In my situation, I was the only man in my class, and I was treated very differently and with open hostility literally from the first minute of the class. Also, at one point I was in a patient's room with a female nurse to do a procedure and the patient said she preferred a female to do the procedure so I let the other nurse do it, and that was one of the stated reasons I was failed (although the gender aspect was left out of the instructor's version.)

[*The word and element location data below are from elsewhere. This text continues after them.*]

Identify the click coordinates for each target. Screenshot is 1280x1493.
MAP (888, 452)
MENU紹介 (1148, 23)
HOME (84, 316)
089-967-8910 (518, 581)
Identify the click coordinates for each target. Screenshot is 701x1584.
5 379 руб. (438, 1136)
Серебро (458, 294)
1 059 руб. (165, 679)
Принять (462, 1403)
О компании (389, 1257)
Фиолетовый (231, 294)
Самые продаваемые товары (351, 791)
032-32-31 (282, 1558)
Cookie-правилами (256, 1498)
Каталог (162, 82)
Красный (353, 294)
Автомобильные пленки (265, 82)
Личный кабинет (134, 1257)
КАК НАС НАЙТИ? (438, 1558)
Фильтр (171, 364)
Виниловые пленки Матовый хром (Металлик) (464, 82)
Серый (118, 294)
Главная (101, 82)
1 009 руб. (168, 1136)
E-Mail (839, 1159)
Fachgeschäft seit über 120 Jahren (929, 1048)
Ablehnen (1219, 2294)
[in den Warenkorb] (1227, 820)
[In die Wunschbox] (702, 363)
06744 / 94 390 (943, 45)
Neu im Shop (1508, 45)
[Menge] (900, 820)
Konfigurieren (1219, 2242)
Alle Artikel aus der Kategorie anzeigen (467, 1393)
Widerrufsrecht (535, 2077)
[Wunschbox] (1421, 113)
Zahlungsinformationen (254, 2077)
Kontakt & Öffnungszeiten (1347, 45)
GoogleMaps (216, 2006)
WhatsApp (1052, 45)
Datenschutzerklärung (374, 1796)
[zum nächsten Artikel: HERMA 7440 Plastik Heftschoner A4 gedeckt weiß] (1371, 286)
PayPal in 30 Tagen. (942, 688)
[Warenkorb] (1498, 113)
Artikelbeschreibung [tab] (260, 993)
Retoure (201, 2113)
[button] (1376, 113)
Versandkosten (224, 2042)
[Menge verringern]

So I don't know, I'm not too keen on complaining about discrimination, but maybe it would be wise to make that part of my case.
 

quincy

Senior Member
... is there a good place to look up local lawyers, like a website or something you'd recommend? ...
Here is a link to the Washington State Bar Association, where you can locate attorneys in your area: http://www.wsba.org/

If you are near a Washington law school, you might also want to check out resources there.

A personal review of your situation by an attorney in your area can, perhaps, help you decide what your best course of action is.